I woke up around noon feeling awful. My whole body ached, the sheets were twisted around me, and Raizel was gone. Only his scent lingered in the air, sharp and cold, reminding me of everything that had happened. I stared at the ceiling, trying to breathe normally and ignore the tight feeling in my chest.

For a while I lay there, trying to tell myself it had all been a dream. Some weird fever dream brought on by loneliness. But when I moved, reality hit me hard. My muscles hurt, my back was sore, and I could still feel heat in my chest, proof that it had all been real. No matter how much Raizel or I might want to pretend it didn't happen, the evidence was carved into my skin.

I got up slowly, every movement feeling heavier than it should. My clothes were scattered on the floor, torn and wrinkled. I gathered them up carefully, folding what I could, setting aside what was ruined. The simple task helped calm me down. Having something organized made me feel a little more in control.

When I finally left my room, the hallways were busy with servants going about their work. They moved quickly and quietly, carrying trays and linens and papers. They bowed as always, but something felt different. None of them met my eyes for more than a second. Their politeness felt too careful, like they were afraid of something.

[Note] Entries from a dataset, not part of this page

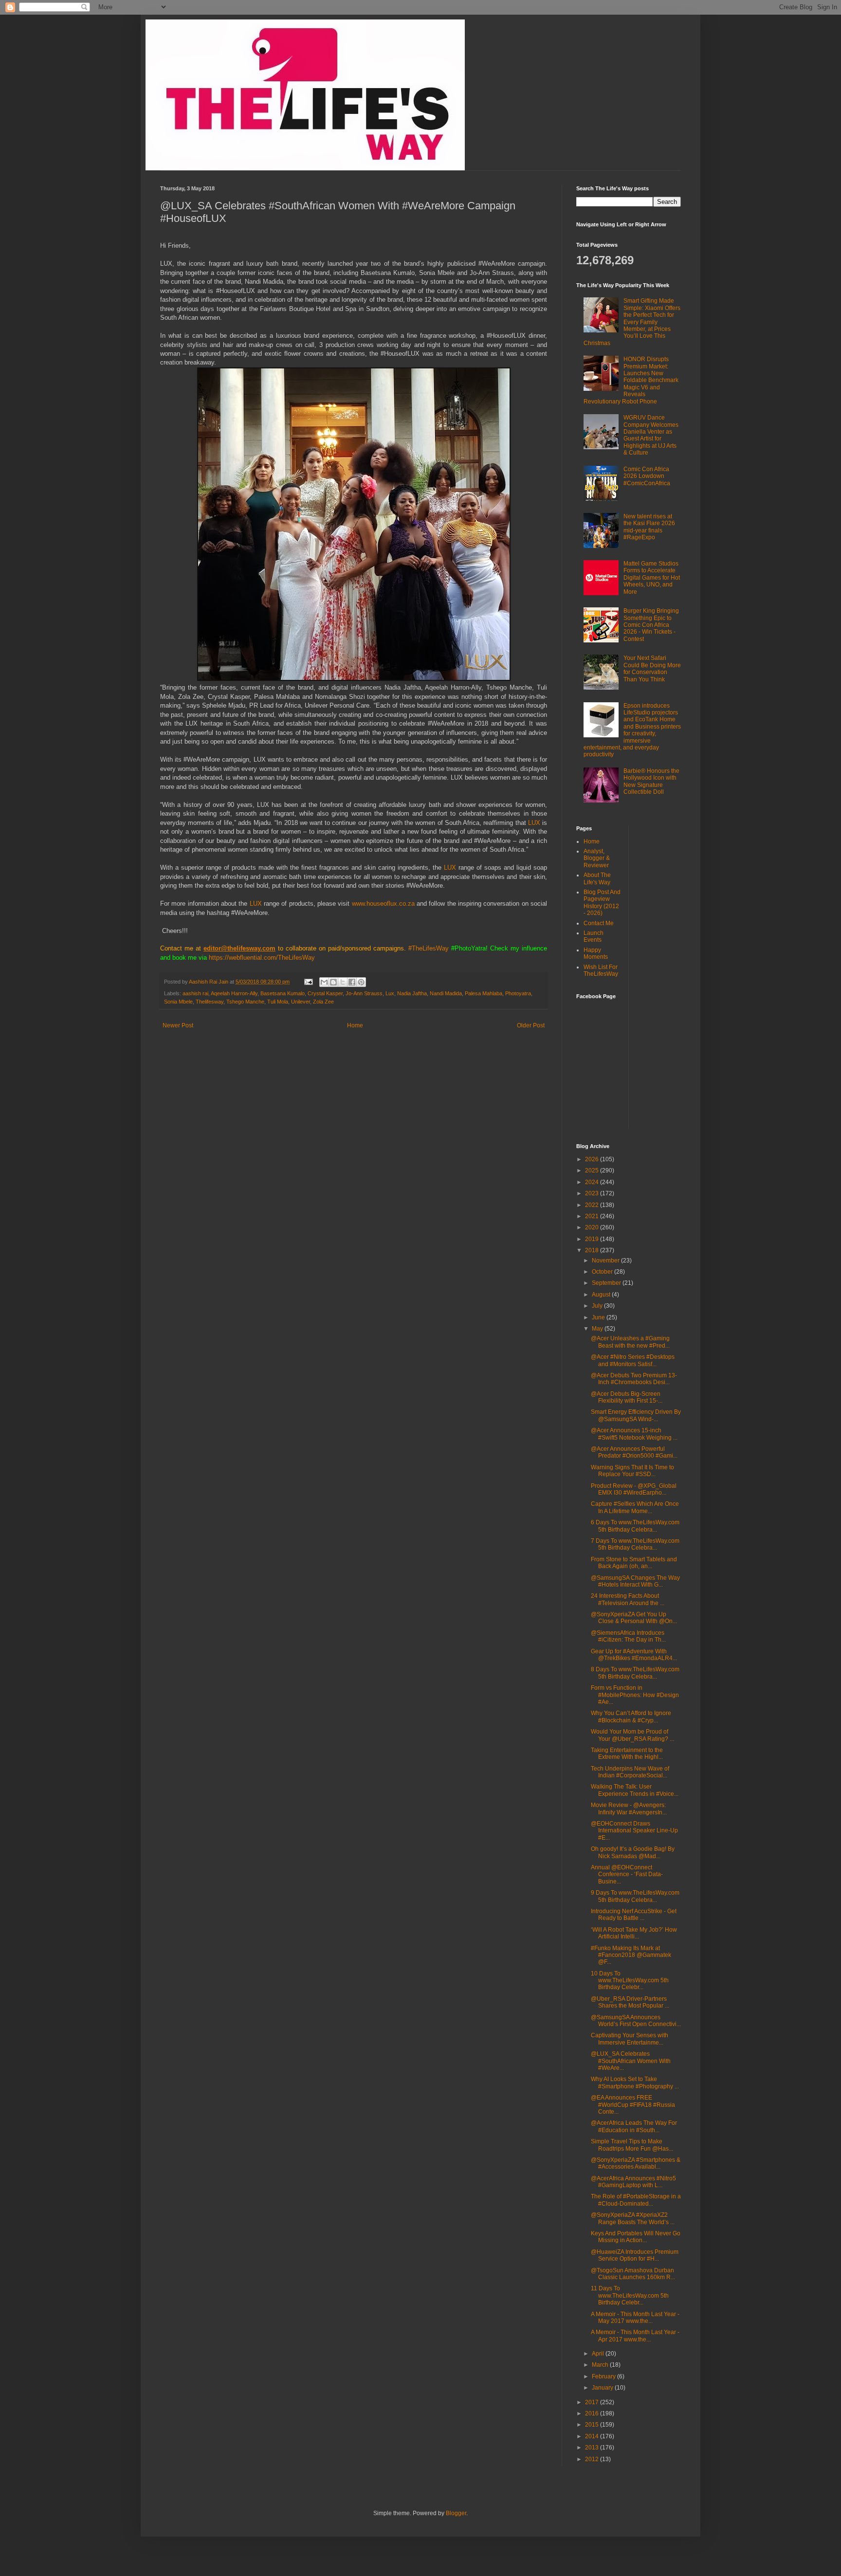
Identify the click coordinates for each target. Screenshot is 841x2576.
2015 (592, 2424)
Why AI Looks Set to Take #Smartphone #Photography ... (635, 2082)
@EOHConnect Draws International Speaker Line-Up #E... (634, 1830)
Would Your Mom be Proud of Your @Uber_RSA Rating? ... (632, 1735)
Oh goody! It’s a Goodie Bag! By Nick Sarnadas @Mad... (633, 1852)
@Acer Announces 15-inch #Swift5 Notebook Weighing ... (634, 1434)
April (598, 2353)
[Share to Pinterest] (361, 982)
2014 (592, 2436)
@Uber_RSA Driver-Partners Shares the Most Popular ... (630, 2002)
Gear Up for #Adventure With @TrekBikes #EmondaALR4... (634, 1655)
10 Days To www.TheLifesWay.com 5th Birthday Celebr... (630, 1980)
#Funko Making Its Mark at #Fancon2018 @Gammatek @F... (631, 1955)
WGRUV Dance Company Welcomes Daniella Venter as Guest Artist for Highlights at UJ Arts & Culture (650, 435)
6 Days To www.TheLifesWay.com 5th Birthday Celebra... (635, 1526)
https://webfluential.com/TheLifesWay (262, 957)
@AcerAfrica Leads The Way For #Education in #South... (634, 2126)
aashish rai (195, 993)
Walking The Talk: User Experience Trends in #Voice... (634, 1790)
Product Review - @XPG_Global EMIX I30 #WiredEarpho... (633, 1489)
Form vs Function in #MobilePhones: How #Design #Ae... (635, 1694)
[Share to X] (342, 982)
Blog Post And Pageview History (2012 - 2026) (602, 902)
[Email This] (324, 982)
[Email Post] (308, 982)
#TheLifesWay (428, 948)
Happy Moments (596, 953)
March (601, 2364)
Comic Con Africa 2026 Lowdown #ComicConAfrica (646, 476)
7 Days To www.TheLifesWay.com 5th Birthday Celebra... (635, 1544)
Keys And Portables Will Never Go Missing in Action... (635, 2237)
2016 (592, 2413)
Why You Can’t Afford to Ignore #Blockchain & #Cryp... (631, 1716)
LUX (535, 822)
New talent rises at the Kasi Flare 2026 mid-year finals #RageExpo (649, 527)
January (603, 2387)
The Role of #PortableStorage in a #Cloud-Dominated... (636, 2200)
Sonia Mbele (178, 1002)
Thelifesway (209, 1002)
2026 (592, 1159)
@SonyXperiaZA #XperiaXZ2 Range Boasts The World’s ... (633, 2218)
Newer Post (178, 1025)
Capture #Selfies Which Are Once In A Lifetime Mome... (635, 1507)
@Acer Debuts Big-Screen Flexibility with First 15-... (626, 1397)
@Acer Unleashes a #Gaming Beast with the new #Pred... (630, 1342)
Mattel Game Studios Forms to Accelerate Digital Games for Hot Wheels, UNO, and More (651, 577)
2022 (592, 1205)
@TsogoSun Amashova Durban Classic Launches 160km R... (633, 2274)
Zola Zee (323, 1002)
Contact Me (599, 923)
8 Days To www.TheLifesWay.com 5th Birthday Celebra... (635, 1673)
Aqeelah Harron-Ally (234, 993)
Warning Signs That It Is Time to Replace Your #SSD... (632, 1471)
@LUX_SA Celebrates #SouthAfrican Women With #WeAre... (631, 2060)
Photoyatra (518, 993)
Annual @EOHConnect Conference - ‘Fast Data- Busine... (627, 1874)
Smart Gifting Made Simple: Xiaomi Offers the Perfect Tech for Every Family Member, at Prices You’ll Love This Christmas (632, 321)
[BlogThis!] (333, 982)
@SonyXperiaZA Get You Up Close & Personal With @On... (634, 1618)
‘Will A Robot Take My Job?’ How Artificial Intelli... (634, 1933)
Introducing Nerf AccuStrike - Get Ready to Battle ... (633, 1914)
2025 (592, 1170)
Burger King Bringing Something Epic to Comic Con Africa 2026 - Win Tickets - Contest (651, 624)
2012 (592, 2459)
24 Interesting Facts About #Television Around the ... (627, 1599)
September (607, 1282)
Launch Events (593, 936)
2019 (592, 1239)
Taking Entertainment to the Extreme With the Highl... (627, 1753)
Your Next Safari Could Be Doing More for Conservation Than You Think (652, 668)
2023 (592, 1193)
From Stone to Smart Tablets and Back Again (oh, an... (634, 1563)
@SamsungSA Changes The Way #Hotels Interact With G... (635, 1581)
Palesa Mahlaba (483, 993)
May (598, 1328)
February (604, 2376)
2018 (592, 1250)
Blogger (456, 2513)
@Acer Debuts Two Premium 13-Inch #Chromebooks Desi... (634, 1379)
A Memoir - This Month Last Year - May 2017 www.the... (635, 2317)
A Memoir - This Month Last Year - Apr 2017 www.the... (635, 2335)
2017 (592, 2402)
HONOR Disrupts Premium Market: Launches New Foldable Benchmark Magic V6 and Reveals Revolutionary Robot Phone (631, 380)
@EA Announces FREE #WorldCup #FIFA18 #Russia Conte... (633, 2104)
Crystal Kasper (325, 993)
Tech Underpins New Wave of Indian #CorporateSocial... (630, 1772)
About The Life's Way (597, 878)
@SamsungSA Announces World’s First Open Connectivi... (636, 2021)
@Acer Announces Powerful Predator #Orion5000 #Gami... (634, 1452)
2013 (592, 2447)
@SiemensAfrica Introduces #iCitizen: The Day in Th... (628, 1636)
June (599, 1317)
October (603, 1271)
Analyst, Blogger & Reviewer (597, 858)
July (598, 1305)
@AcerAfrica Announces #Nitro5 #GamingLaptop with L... (633, 2182)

I told myself I was imagining it, but I knew better. Nothing escaped their notice in this place. Not with the visible hickey on my neck that I couldn't hide. As I walked through the fortress, each bow felt sharper, each turned away gaze heavier. I started to feel like everyone had been warned not to look at me too long.

Without really thinking about it, I headed toward the great hall. Maybe I hoped to find him, to get even the briefest look of recognition. Maybe I wanted to prove to myself that he was real, that last night hadn't just swallowed him whole.

And there he was.

Raizel stood at the far end of the hall, his posture as rigid as always. His voice was low and steady as he talked with the steward. I couldn't hear the words, but they were clipped and full of authority. His shoulders were straight, his stance perfect, every movement deliberate. He looked like he'd been carved from ice, cold and untouchable.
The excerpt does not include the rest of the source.